If you're just re-photographing negatives with a macro lens, for instance, you're probably not going to be extremely happy with the results.
Why is that?
A 20 megapixel DSLR camera with a high quality lens that can resolve at or close to that resolution is effectively a 4,000 true optical dpi scanner, that is not interpolating (more than 1 pixel or so) to get there, etc.
It also has reasonable dynamic range already, only very slightly below a typical 35mm negative for entry models, and at or above for nicer full frame models at 100 ISO.
Random 35mm neg I photographed a little while back (note that this is resized to be small enough to post. There is a little bit more detail originally.

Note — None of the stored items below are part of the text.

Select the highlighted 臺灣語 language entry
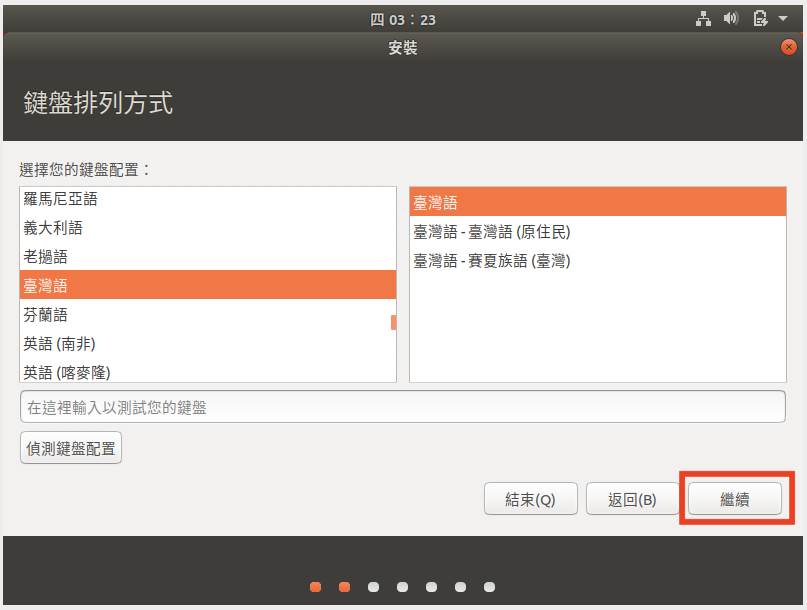This screenshot has height=610, width=807. (46, 286)
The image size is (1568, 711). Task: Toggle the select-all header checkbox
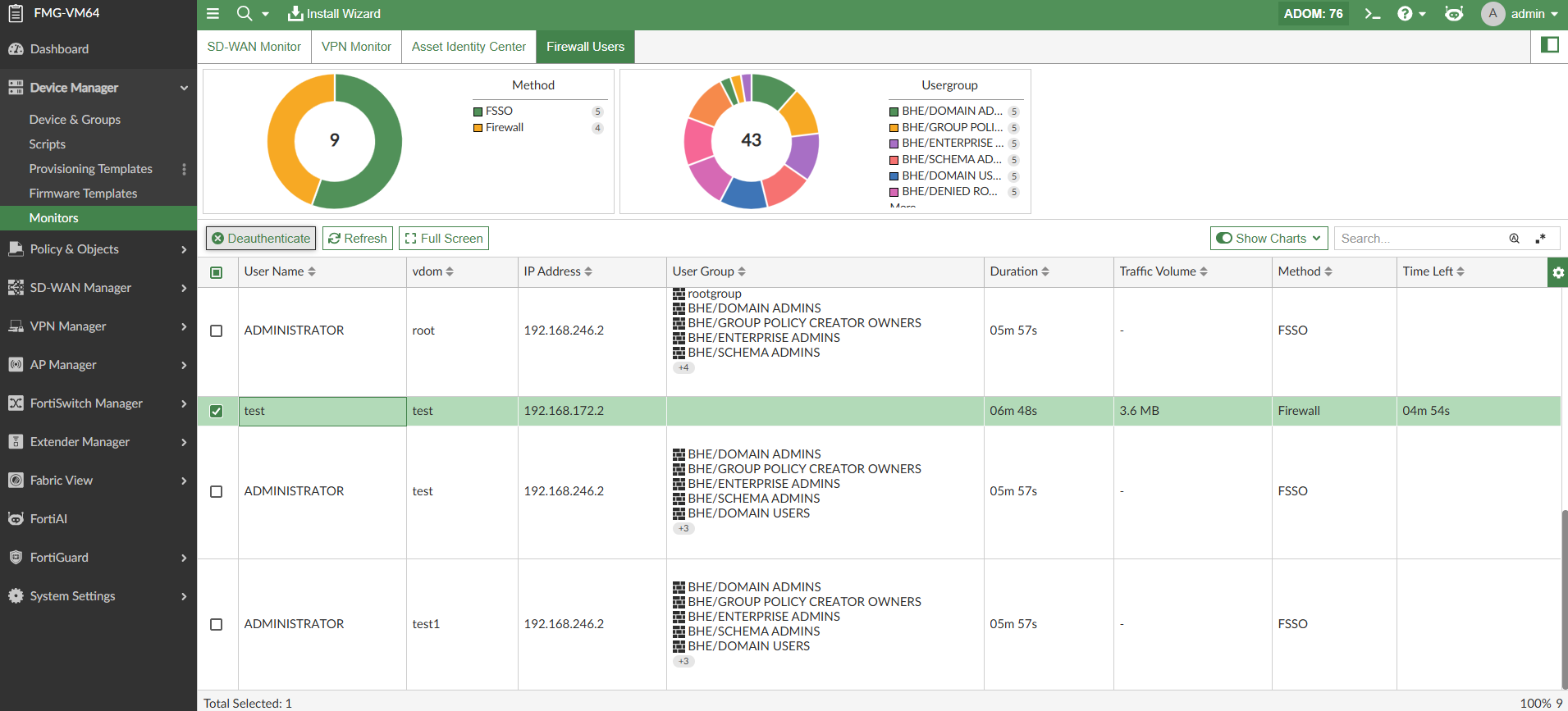217,272
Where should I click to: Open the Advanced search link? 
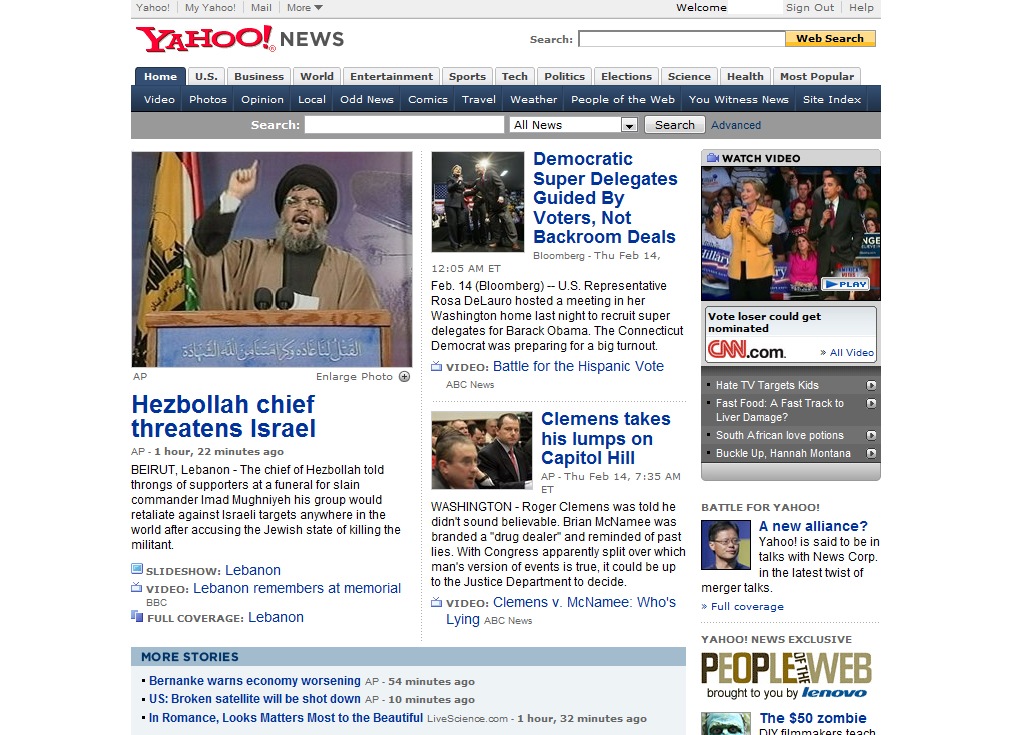tap(736, 125)
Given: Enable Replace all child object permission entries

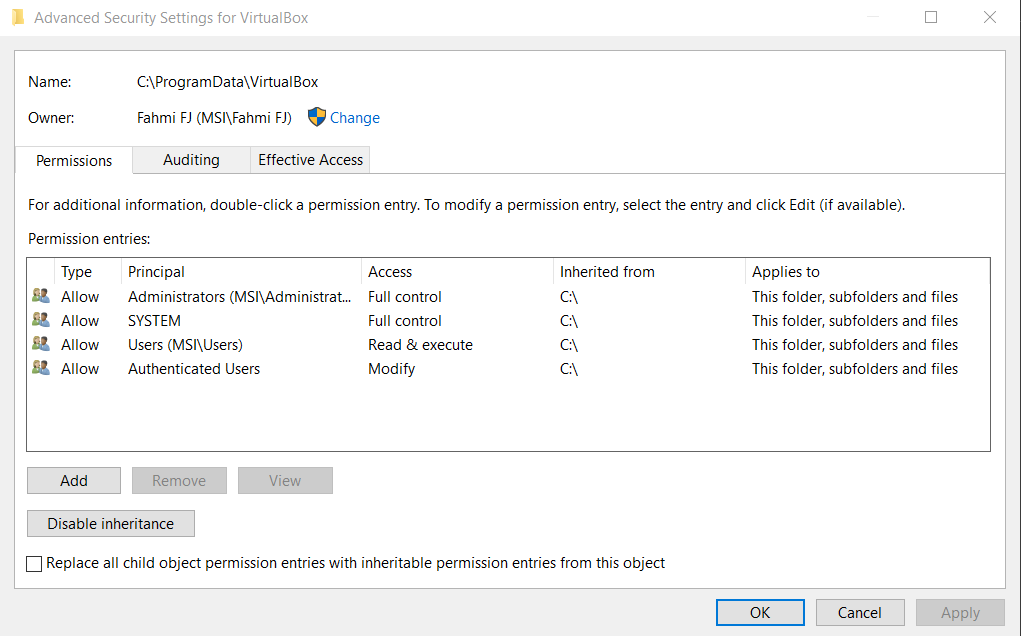Looking at the screenshot, I should pos(35,563).
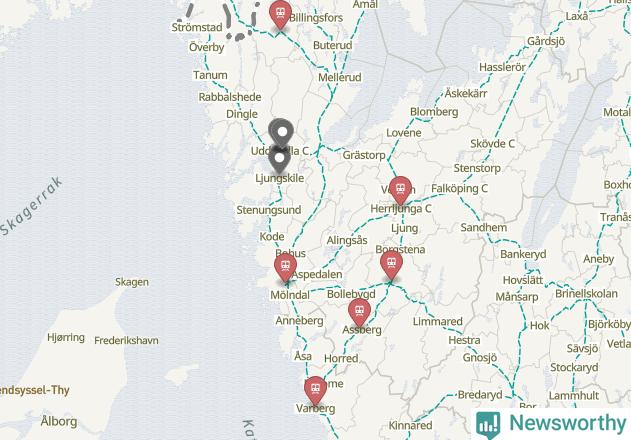
Task: Click the Frederikshavn label in Denmark
Action: click(x=126, y=341)
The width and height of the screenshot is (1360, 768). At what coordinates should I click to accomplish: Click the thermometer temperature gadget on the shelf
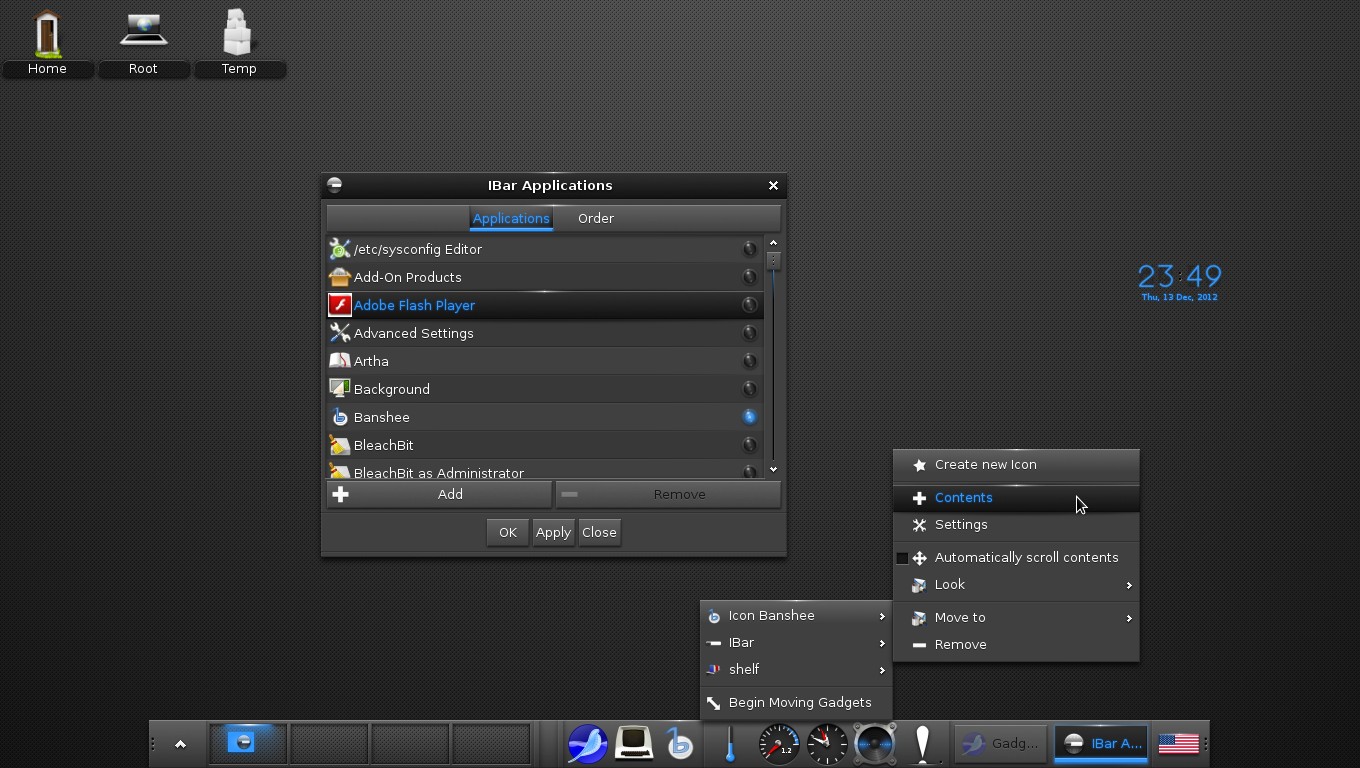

But you can still see individual threads in the in-focus dress):
Is it as good as a $1000 scanner? No. (edit: well, maybe if I practiced more, looking at that link light guru posted above)
Is it better than a $100-200 scanner? Yes.
Is it better than the photo lab down the street does while charging me 20 cents a scan? Yes.
But note that if you already have a macro lens or tubes and flash, it only costs about $5 for some glass to sandwich the negatives between. Also MUCH MUCH faster and less annoying than using a scanner, once you get it set up (click, slide glass, click, slide glass, click, lift glass, pull negative reel through to next 3, repeat, about 2-3 seconds per, and another 30 seconds per in photoshop actions, unstoring and combined time of storing the film, etc.). The convenience alone of usage is worth $200-500 dollars right there for a shoebox full of negatives.
If you want some negatives scanned well enough to make huge poster prints that will be viewed froma foot away, then pay a professional with awesome equipment to digitize those for you (or for the brave of heart, take a bunch of photos and photomerge). If you just want 4x6s or even 8x10s, and certainly if you just plan to share them online, photographing your negs is good enough.